>> BEGIN Provided entries

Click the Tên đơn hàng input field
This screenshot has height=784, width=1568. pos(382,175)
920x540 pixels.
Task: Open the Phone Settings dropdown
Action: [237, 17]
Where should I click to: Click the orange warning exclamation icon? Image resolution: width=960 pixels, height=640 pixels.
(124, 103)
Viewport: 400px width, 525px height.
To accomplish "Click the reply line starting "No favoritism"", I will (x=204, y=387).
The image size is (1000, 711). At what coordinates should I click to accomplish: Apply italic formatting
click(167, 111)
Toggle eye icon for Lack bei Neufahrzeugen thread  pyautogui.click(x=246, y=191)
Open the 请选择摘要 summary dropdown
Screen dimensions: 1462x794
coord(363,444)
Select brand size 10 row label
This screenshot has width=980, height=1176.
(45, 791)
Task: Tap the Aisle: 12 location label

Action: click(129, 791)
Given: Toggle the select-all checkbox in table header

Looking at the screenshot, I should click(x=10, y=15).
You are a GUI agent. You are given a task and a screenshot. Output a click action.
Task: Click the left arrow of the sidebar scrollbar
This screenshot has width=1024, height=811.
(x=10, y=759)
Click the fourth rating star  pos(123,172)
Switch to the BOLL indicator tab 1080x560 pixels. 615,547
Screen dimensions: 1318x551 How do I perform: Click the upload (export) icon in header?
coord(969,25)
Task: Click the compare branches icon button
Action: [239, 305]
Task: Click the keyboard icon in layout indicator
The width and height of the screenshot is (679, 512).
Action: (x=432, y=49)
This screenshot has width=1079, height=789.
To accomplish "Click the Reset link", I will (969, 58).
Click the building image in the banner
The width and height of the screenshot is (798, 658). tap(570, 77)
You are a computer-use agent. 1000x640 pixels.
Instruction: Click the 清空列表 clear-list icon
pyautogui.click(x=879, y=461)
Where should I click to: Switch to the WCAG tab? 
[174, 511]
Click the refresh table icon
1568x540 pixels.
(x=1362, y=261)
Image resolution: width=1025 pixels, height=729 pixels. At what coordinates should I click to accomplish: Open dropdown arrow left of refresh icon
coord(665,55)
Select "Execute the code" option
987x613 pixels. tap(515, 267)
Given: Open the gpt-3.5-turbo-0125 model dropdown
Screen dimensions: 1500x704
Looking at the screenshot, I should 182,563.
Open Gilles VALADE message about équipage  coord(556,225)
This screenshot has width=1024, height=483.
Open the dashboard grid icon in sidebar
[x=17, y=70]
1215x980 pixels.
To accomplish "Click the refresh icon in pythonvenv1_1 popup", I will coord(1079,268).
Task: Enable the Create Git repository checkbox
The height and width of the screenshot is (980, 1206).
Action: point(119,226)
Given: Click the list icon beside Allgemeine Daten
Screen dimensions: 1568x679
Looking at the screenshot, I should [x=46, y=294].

>> END Provided entries

◆ **Do this**
Update the rows above by replacing "Where should I click to" with "What should I click to" throughout, leaving everything else unchanged.

◆ **Full solution**
Click the Tên đơn hàng input field
This screenshot has height=784, width=1568. pos(382,175)
920x540 pixels.
Task: Open the Phone Settings dropdown
Action: [237, 17]
What should I click to: Click the orange warning exclamation icon? Image resolution: width=960 pixels, height=640 pixels.
(124, 103)
Viewport: 400px width, 525px height.
To accomplish "Click the reply line starting "No favoritism"", I will (x=204, y=387).
The image size is (1000, 711). At what coordinates should I click to accomplish: Apply italic formatting
click(167, 111)
Toggle eye icon for Lack bei Neufahrzeugen thread  pyautogui.click(x=246, y=191)
Open the 请选择摘要 summary dropdown
Screen dimensions: 1462x794
coord(363,444)
Select brand size 10 row label
This screenshot has width=980, height=1176.
(45, 791)
Task: Tap the Aisle: 12 location label

Action: click(129, 791)
Given: Toggle the select-all checkbox in table header

Looking at the screenshot, I should click(x=10, y=15).
You are a GUI agent. You are given a task and a screenshot. Output a click action.
Task: Click the left arrow of the sidebar scrollbar
This screenshot has width=1024, height=811.
(x=10, y=759)
Click the fourth rating star  pos(123,172)
Switch to the BOLL indicator tab 1080x560 pixels. 615,547
Screen dimensions: 1318x551 How do I perform: Click the upload (export) icon in header?
coord(969,25)
Task: Click the compare branches icon button
Action: [239, 305]
Task: Click the keyboard icon in layout indicator
The width and height of the screenshot is (679, 512).
Action: (x=432, y=49)
This screenshot has width=1079, height=789.
To accomplish "Click the Reset link", I will (969, 58).
Click the building image in the banner
The width and height of the screenshot is (798, 658). tap(570, 77)
You are a computer-use agent. 1000x640 pixels.
Instruction: Click the 清空列表 clear-list icon
pyautogui.click(x=879, y=461)
What should I click to: Switch to the WCAG tab? 
[174, 511]
Click the refresh table icon
1568x540 pixels.
(x=1362, y=261)
Image resolution: width=1025 pixels, height=729 pixels. At what coordinates should I click to accomplish: Open dropdown arrow left of refresh icon
coord(665,55)
Select "Execute the code" option
987x613 pixels. tap(515, 267)
Given: Open the gpt-3.5-turbo-0125 model dropdown
Screen dimensions: 1500x704
Looking at the screenshot, I should 182,563.
Open Gilles VALADE message about équipage  coord(556,225)
This screenshot has width=1024, height=483.
Open the dashboard grid icon in sidebar
[x=17, y=70]
1215x980 pixels.
To accomplish "Click the refresh icon in pythonvenv1_1 popup", I will coord(1079,268).
Task: Enable the Create Git repository checkbox
The height and width of the screenshot is (980, 1206).
Action: point(119,226)
Given: Click the list icon beside Allgemeine Daten
Screen dimensions: 1568x679
Looking at the screenshot, I should [x=46, y=294].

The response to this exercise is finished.